[Saved entries]
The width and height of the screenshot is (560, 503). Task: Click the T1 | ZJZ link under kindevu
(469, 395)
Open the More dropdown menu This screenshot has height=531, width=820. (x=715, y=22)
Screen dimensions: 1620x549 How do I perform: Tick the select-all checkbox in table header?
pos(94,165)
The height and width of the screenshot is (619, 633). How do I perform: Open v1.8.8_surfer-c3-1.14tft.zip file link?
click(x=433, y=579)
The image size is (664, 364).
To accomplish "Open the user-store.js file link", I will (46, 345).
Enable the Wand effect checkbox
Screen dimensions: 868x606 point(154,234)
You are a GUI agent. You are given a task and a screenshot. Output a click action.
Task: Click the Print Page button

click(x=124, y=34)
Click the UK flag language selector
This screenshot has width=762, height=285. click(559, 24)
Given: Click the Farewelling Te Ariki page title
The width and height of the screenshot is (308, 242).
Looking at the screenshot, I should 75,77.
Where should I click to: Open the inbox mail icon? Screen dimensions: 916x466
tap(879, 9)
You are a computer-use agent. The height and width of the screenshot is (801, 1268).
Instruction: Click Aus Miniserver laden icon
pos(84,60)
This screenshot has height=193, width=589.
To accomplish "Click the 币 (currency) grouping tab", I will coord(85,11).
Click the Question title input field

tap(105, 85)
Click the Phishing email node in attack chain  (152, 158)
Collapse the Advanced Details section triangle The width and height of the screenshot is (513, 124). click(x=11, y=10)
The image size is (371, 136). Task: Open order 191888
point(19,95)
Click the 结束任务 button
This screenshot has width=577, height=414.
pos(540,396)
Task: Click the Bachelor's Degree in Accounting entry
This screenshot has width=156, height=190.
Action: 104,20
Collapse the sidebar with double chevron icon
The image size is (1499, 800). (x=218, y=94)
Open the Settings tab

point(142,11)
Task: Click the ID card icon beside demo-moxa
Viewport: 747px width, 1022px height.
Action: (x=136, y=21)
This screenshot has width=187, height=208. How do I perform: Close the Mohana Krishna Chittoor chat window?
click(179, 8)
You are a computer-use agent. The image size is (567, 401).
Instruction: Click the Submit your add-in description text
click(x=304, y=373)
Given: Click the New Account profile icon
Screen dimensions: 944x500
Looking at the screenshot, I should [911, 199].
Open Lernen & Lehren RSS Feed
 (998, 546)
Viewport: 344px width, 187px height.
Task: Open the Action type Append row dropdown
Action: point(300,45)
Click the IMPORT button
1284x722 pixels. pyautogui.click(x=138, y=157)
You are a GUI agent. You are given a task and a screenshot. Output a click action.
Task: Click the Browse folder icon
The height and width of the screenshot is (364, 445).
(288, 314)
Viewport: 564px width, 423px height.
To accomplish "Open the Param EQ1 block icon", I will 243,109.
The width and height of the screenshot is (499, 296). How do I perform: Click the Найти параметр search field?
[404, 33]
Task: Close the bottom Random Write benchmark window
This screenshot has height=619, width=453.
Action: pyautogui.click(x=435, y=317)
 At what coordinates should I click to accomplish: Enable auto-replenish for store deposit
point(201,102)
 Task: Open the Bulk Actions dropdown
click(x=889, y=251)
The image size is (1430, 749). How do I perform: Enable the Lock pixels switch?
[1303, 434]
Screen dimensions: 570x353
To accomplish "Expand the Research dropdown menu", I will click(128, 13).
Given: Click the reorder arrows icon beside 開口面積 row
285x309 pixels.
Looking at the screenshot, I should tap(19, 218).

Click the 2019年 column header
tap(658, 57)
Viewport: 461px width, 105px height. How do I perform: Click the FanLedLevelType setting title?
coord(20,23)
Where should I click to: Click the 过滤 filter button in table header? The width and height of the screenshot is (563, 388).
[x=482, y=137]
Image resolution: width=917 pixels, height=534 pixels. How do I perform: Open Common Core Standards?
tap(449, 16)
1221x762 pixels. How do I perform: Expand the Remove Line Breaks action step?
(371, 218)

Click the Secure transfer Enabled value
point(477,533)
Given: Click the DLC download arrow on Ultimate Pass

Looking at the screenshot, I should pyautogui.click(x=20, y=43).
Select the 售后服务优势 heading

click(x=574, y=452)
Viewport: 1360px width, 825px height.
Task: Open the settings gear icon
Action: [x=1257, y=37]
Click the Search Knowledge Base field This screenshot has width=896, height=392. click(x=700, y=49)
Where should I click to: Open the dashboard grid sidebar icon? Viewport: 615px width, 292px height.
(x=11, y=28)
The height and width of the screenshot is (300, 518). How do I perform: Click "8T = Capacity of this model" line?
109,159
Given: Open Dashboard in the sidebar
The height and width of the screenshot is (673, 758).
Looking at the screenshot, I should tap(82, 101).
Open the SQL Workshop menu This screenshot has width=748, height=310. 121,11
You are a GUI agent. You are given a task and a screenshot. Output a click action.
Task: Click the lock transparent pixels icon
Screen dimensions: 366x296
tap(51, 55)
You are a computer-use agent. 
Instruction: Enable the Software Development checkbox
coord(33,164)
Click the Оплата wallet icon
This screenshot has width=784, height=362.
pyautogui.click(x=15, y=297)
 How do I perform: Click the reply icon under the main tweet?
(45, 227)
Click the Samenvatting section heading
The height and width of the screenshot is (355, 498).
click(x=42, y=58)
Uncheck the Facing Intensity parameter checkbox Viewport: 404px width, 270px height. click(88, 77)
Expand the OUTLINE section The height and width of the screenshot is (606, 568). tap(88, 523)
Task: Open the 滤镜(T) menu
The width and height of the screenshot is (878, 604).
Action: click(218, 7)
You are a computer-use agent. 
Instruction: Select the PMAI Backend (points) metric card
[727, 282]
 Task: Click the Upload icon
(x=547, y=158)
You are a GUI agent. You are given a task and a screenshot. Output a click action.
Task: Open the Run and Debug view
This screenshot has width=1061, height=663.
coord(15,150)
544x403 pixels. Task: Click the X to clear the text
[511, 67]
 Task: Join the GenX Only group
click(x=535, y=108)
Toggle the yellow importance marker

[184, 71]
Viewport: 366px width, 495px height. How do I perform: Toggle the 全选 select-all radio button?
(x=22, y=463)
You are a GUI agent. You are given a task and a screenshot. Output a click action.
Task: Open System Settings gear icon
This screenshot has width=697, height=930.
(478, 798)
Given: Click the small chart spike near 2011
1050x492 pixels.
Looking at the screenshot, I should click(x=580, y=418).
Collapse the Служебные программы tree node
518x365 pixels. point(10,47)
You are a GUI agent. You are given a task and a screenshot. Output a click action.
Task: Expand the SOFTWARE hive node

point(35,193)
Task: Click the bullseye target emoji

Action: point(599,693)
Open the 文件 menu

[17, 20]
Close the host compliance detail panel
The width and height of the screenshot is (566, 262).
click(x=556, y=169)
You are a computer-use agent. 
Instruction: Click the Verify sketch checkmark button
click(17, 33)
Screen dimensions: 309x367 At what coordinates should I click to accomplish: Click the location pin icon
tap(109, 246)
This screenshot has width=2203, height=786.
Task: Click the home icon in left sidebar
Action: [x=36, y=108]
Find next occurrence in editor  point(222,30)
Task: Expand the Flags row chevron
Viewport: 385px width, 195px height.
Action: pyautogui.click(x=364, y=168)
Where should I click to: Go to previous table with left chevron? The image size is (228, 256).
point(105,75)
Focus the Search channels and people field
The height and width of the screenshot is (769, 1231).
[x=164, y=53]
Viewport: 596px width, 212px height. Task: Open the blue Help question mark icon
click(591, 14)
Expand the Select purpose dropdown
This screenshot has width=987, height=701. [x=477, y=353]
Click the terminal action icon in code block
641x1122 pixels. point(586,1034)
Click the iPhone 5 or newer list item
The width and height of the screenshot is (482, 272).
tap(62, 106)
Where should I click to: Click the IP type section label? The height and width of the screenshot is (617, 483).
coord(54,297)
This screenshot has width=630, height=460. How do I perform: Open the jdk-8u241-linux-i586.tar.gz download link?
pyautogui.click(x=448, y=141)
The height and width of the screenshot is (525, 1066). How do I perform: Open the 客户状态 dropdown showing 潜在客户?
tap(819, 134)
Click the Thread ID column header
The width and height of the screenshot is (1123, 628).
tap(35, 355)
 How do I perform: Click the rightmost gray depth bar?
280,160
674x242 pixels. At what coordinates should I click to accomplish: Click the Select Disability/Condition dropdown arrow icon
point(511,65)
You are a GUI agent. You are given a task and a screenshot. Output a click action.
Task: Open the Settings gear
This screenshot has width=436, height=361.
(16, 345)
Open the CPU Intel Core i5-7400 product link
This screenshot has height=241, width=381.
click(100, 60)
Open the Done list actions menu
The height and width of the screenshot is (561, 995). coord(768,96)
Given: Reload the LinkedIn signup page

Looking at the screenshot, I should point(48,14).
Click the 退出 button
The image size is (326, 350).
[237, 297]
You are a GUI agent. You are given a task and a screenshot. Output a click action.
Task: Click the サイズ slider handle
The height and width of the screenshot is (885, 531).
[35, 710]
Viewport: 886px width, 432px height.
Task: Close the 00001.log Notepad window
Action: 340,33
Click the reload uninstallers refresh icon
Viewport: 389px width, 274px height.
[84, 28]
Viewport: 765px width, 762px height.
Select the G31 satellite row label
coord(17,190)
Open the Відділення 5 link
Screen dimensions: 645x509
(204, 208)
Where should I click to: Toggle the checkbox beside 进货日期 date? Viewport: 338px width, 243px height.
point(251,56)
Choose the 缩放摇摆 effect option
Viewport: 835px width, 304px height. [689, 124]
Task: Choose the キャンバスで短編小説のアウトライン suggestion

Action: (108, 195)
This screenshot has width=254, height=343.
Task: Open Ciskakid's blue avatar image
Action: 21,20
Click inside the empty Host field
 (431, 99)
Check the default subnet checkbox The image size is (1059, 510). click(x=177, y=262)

THE TASK — Can you write out the lines above, from the first one through the one containing "Click the Phishing", exactly as they appear and nothing more?

RESPONSE —
The width and height of the screenshot is (560, 503). Task: Click the T1 | ZJZ link under kindevu
(469, 395)
Open the More dropdown menu This screenshot has height=531, width=820. (x=715, y=22)
Screen dimensions: 1620x549 How do I perform: Tick the select-all checkbox in table header?
pos(94,165)
The height and width of the screenshot is (619, 633). How do I perform: Open v1.8.8_surfer-c3-1.14tft.zip file link?
click(x=433, y=579)
The image size is (664, 364).
To accomplish "Open the user-store.js file link", I will (46, 345).
Enable the Wand effect checkbox
Screen dimensions: 868x606 point(154,234)
You are a GUI agent. You are given a task and a screenshot. Output a click action.
Task: Click the Print Page button

click(x=124, y=34)
Click the UK flag language selector
This screenshot has width=762, height=285. click(559, 24)
Given: Click the Farewelling Te Ariki page title
The width and height of the screenshot is (308, 242).
Looking at the screenshot, I should 75,77.
Where should I click to: Open the inbox mail icon? Screen dimensions: 916x466
tap(879, 9)
You are a computer-use agent. The height and width of the screenshot is (801, 1268).
Instruction: Click Aus Miniserver laden icon
pos(84,60)
This screenshot has height=193, width=589.
To accomplish "Click the 币 (currency) grouping tab", I will coord(85,11).
Click the Question title input field

tap(105, 85)
Click the Phishing email node in attack chain  (152, 158)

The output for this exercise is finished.